No hay líder a quien seguir aun si desconfiamos de sus palabras.
Nada ni nadie.
Sólo el virus; y nosotros, todos, sobreviviendo como podemos.
Una pandemia, global por definición, requiere que sus soluciones sean también globales, que vengan de todas las maneras de pensar posibles. Inventar, bregar, se débrouiller… No otra cosa hemos siempre hecho en el Caribe, tomar de aquí y de allá y reacomodarlo, zurcirlo, reinventarlo. Caníbales inveterados, como para la poesía de su isla clamaba Suzanne Césaire.
Pero, aunque contemos con experiencia caníbal, tampoco creo que esté entre nosotros la receta; porque ya no hay más recetas.
Para mis cursos, he prometido escoger títulos más alegres en el futuro. Si queda futuro —oigo una voz que me dice. Pero yo me inclino a pensar que sí; como sea que vaya a terminar esta transición, más allá del color que puedan tener los días de noviembre: respirando dentro del caos, pudiera ser.
El caos, como la muerte, ha permanecido aquí siempre, ante y dentro de todos nosotros.

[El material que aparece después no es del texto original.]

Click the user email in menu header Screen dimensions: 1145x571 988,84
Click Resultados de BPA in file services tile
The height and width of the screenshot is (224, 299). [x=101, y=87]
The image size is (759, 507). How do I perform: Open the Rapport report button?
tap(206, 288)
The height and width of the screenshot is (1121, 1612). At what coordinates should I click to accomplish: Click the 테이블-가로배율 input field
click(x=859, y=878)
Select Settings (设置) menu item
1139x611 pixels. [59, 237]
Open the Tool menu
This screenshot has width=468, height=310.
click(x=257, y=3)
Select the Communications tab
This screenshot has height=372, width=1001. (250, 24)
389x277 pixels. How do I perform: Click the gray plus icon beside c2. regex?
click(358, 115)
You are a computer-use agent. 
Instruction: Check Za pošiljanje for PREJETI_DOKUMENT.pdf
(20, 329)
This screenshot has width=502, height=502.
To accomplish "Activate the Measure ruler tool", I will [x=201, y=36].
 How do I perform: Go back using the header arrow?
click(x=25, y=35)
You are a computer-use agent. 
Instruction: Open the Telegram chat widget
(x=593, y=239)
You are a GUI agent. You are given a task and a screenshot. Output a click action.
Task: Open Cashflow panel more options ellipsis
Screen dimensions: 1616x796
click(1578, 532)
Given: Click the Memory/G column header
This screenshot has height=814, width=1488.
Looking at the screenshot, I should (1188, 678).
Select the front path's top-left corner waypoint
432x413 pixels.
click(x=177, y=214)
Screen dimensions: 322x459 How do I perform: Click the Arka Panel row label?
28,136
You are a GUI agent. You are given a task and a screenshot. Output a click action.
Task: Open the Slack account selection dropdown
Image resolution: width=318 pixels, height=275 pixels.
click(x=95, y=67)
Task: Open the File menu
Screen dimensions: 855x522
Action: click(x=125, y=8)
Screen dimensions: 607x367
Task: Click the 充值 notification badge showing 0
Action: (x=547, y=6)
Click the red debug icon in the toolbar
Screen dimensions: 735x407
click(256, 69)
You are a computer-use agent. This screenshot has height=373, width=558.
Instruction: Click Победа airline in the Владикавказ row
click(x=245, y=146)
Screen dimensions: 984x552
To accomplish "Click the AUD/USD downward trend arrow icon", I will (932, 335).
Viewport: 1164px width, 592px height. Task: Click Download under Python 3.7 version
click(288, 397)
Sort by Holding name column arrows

Poco antes del confinamiento, también en aquel último febrero que ya nadie recuerda, bajé a New York a ver una exposición de Gerhard Richter en el MET Breuer. O el antiguo MET Breuer, pues ya desde entonces se sabía que lo iban a cerrar. ¿Ven? Desde antes de la pandemia, ya estábamos cerrando, ya estábamos muriendo, ya se había desencadenado esta caída.
Richter sabía bien eso, que vivíamos en la muerte. Que éramos todos fantasmas y cuánto nos pide la muerte es escuchar el mensaje que, dadivosa, nos trae. Es el mismo mensaje que emana del inextinguible silencio de las sombras, en lo profundo del bosque, el verde rodeándonos, amenazante, protegiéndonos. No sé, creo que Nina Simone, como Richter, supo escucharlo. Cada cuál a su manera y siguiendo los dolores propios, la furia personal, pero sabían, pero nos advierten: todo tiene que cambiar.